**JOB:** Return each line of the data below that contains the string "coordinates". Match case.

** Begin STORED ROWS **

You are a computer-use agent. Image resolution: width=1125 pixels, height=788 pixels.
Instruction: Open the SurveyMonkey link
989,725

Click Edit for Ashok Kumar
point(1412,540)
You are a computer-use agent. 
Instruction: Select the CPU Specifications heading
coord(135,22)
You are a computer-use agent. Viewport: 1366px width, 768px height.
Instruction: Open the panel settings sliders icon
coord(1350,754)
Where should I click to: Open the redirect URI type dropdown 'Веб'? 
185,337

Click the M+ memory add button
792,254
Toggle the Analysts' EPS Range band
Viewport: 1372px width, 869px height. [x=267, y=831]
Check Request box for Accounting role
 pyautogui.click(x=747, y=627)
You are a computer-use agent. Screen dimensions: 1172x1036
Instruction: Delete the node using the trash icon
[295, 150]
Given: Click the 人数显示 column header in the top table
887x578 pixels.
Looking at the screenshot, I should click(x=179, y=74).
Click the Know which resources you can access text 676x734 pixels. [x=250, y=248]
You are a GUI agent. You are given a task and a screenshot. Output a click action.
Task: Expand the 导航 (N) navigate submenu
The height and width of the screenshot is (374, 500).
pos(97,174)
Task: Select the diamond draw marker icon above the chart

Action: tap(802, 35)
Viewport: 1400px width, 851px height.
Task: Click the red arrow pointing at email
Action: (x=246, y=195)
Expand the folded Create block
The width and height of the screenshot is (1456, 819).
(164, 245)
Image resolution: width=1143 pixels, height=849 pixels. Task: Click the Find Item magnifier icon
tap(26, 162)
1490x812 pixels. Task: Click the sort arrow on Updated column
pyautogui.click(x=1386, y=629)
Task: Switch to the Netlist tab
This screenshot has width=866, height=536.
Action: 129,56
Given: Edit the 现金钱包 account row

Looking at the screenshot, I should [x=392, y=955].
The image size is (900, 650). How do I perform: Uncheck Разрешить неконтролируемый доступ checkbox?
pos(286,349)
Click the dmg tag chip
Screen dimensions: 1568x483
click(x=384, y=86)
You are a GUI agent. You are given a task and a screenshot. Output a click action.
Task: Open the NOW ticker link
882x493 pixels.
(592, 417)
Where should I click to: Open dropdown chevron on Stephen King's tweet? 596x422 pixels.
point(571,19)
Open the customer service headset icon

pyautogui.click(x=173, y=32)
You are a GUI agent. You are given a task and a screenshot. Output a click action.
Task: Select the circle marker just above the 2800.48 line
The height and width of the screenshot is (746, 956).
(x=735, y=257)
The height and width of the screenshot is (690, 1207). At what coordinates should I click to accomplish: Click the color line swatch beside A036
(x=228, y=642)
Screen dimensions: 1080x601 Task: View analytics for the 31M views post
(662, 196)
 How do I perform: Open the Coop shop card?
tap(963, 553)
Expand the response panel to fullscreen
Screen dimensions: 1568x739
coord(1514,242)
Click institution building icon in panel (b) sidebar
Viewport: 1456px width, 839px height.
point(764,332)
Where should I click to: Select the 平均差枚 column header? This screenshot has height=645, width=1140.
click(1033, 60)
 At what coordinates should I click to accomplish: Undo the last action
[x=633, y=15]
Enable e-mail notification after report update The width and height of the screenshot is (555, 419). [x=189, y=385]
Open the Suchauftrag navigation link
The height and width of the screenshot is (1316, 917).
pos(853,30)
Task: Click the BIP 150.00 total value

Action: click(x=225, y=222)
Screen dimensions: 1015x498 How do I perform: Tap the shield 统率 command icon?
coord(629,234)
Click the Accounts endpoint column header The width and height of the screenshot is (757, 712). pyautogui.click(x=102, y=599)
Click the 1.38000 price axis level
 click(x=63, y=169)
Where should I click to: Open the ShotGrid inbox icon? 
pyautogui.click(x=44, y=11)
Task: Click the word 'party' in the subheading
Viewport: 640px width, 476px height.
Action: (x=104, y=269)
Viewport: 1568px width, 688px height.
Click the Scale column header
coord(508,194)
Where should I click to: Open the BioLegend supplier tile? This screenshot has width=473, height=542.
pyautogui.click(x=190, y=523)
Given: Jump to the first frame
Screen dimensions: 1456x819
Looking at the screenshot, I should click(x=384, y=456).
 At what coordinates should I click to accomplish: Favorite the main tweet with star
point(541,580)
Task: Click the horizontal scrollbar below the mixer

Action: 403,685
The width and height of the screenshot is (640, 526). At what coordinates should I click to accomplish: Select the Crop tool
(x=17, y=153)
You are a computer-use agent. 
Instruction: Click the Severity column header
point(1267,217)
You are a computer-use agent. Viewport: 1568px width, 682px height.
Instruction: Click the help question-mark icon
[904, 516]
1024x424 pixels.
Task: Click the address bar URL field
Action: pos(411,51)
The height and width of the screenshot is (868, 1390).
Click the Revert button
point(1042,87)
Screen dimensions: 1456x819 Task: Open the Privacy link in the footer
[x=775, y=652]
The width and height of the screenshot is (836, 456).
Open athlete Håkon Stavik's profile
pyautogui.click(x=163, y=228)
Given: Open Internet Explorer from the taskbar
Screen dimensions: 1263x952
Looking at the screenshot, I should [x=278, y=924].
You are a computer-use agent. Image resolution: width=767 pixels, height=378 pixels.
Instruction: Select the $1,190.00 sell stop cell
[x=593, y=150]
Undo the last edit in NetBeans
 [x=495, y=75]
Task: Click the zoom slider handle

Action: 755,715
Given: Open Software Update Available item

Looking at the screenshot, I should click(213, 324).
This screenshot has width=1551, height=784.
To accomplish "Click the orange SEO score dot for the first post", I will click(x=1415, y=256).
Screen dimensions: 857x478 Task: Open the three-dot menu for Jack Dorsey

** End STORED ROWS **

**SOLUTION TO THIS EXERCISE:**
The height and width of the screenshot is (690, 1207). At what coordinates should I click to accomplish: Click the color line swatch beside A036
 At what coordinates should I click to accomplish: Undo the last action
 At what coordinates should I click to accomplish: Favorite the main tweet with star
The width and height of the screenshot is (640, 526). At what coordinates should I click to accomplish: Select the Crop tool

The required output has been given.